Why is it so very easy to waste time?
I can waste time window shopping, looking up words, spying on everyone’s Facebook and myspace, checking out new books, movies, music. I can wander the annals of emails new and old. I can research something to wear to the international Christmas musical.
What I should be doing is something else altogether.
This is usually laundry, my chore-room for the week, fixing lunch for the next day at work. I could really benefit from some time reading the Bible, kicking it with God, myself, or nature. I might also call a friend I haven’t spoken to in what seems like forever. I should write more frequently than I do also.
These are all infinitely better uses of my time, better than wasting it doing who knows what. Does this produce any extra productivity on my part? Not really. Guilt moves in for a play at superiority, but even that emotion doesn’t get much air time when it comes to my play time. And that’s what it is: play time. I want quite greedily to play and be irresponsible. Being responsible has garnered limited benefits in the past, so why should the present be any different?

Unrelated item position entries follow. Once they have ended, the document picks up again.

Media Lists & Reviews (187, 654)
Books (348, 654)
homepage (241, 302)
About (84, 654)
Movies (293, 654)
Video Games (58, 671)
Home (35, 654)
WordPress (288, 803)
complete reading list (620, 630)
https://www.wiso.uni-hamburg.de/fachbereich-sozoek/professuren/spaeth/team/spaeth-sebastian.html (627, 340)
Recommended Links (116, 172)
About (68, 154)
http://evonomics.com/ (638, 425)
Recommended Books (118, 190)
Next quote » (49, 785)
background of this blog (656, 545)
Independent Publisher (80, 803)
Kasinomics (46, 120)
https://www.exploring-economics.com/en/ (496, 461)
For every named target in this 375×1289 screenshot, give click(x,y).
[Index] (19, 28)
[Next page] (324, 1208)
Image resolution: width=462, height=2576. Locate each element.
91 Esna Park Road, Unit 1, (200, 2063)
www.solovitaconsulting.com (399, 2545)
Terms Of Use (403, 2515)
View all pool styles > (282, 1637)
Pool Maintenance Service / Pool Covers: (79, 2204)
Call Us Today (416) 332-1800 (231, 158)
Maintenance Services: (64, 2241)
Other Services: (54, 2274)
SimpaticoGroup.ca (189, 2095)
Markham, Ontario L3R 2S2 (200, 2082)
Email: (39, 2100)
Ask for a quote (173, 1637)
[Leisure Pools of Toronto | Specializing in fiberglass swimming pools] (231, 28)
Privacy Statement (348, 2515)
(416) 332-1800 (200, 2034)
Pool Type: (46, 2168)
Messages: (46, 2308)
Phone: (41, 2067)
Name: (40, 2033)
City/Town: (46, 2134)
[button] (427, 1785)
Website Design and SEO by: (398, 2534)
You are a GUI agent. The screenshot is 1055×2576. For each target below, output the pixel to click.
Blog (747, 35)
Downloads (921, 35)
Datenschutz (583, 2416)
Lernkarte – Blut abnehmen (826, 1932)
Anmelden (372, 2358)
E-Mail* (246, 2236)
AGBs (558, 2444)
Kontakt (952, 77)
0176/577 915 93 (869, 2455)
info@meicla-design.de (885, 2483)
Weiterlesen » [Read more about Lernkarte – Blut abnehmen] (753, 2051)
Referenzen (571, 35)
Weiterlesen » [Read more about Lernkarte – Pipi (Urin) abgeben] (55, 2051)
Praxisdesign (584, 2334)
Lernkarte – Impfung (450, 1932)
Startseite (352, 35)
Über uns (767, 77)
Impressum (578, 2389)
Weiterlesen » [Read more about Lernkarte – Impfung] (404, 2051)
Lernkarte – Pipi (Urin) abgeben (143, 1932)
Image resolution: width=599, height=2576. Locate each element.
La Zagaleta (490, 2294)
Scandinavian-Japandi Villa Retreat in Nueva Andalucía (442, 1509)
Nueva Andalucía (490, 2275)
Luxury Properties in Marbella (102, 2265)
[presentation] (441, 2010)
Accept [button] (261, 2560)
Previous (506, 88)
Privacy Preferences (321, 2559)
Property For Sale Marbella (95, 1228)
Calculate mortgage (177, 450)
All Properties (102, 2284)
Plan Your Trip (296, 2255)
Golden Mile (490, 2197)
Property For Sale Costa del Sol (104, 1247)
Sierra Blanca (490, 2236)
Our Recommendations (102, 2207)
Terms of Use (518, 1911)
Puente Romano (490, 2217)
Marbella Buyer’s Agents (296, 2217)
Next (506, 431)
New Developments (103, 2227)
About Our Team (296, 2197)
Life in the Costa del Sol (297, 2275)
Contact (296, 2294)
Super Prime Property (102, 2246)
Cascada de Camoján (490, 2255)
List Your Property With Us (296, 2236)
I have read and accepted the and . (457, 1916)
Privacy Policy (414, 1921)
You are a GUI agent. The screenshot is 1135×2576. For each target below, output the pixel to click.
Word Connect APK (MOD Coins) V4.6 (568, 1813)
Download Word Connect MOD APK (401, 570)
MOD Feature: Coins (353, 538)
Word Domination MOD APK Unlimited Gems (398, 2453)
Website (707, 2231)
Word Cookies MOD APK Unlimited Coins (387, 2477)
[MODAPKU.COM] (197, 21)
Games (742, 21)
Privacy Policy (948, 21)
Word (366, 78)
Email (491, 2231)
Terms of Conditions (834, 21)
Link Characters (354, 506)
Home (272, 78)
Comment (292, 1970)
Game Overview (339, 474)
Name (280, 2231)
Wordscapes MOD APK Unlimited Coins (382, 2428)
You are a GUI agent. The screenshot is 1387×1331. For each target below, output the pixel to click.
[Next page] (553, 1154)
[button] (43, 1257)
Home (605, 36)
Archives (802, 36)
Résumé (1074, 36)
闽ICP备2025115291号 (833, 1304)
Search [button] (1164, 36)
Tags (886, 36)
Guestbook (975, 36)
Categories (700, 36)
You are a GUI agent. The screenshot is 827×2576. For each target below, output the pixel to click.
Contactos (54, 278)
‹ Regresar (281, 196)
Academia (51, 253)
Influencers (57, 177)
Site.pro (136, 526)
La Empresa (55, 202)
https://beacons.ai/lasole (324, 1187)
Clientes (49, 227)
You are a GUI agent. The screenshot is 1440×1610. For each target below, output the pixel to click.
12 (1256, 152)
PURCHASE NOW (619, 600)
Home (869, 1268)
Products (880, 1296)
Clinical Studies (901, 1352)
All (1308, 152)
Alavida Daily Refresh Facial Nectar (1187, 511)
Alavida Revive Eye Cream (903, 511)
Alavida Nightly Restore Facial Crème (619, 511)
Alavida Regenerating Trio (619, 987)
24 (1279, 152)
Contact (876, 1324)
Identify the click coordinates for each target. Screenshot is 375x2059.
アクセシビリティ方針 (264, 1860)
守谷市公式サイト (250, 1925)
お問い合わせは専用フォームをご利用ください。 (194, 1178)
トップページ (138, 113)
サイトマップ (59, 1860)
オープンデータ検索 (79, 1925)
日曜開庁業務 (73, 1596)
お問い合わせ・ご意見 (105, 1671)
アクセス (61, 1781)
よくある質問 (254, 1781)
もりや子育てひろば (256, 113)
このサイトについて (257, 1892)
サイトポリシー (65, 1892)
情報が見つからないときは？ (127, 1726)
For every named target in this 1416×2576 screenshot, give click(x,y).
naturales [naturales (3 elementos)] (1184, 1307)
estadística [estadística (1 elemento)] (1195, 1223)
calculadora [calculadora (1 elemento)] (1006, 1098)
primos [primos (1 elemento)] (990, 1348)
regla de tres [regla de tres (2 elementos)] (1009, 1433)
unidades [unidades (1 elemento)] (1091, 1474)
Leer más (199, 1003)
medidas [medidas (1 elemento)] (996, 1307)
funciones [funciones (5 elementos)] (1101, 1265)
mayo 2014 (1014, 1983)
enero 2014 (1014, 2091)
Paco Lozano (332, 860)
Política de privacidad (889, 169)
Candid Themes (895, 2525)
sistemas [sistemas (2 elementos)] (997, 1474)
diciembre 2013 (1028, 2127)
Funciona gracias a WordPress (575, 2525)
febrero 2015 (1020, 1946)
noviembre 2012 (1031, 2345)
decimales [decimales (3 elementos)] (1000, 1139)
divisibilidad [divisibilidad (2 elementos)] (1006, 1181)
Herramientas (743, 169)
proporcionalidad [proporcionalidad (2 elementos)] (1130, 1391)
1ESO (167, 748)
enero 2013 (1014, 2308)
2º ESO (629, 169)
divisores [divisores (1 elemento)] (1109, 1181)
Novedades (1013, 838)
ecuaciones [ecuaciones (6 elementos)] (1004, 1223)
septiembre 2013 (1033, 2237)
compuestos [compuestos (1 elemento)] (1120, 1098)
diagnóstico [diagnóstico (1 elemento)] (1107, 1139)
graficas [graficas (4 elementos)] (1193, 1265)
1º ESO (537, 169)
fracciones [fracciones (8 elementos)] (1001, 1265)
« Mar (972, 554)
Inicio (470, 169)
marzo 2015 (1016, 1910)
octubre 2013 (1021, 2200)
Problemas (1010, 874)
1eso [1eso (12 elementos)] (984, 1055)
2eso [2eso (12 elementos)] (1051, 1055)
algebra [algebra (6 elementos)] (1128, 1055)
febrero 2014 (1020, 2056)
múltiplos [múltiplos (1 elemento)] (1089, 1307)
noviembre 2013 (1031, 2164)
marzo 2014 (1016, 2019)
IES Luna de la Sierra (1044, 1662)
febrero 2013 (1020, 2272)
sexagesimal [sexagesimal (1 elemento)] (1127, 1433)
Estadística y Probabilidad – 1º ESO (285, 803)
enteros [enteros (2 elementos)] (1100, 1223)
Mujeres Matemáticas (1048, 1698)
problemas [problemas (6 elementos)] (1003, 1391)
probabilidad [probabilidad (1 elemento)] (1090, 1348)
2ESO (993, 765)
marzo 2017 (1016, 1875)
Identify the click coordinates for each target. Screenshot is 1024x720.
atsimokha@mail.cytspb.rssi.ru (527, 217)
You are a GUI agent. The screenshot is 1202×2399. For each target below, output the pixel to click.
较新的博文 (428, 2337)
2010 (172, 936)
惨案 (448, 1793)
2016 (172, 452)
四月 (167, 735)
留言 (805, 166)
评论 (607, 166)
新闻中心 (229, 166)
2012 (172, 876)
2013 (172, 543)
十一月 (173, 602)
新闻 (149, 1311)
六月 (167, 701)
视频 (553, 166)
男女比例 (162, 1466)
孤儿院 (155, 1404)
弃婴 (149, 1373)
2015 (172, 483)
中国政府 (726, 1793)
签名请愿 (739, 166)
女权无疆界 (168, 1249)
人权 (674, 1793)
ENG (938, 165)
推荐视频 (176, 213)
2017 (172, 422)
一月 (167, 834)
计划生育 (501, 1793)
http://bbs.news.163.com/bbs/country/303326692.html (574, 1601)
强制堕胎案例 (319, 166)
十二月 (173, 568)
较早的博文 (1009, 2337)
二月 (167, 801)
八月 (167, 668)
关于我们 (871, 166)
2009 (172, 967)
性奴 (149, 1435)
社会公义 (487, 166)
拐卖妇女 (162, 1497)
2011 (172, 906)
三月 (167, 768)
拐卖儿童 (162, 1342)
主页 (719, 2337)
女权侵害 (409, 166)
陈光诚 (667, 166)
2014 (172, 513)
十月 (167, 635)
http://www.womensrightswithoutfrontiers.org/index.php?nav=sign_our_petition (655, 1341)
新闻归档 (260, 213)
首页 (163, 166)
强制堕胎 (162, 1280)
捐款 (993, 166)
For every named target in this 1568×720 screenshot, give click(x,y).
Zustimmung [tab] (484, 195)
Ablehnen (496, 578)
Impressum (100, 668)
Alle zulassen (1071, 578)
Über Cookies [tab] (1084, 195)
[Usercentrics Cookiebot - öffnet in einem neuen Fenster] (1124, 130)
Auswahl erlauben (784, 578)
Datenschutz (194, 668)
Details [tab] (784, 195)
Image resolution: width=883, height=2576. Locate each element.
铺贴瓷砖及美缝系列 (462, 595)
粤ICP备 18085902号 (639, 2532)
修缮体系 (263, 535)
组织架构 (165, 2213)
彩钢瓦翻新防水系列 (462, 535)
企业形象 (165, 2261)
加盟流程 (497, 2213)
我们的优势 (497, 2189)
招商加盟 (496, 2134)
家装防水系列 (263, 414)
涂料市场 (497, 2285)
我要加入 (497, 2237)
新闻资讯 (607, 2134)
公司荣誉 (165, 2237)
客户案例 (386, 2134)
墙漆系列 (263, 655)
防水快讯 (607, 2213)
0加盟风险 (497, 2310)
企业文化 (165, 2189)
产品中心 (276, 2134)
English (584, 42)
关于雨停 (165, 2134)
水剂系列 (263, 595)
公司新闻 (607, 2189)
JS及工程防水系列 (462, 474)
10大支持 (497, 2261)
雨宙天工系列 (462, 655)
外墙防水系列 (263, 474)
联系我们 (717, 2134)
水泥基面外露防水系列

And yet, a part of me recognizes that responsibility may take a while to incur any cool fringe benefits. That’s what everyone in high school/college is working toward, right? And all the entry level peons? Yes, they’re usually working toward a specific goal, and their eyes are on the prize. Maybe I should select a prize to give myself for not wasting so much time. Then, window shopping might take a back seat to more important pursuits.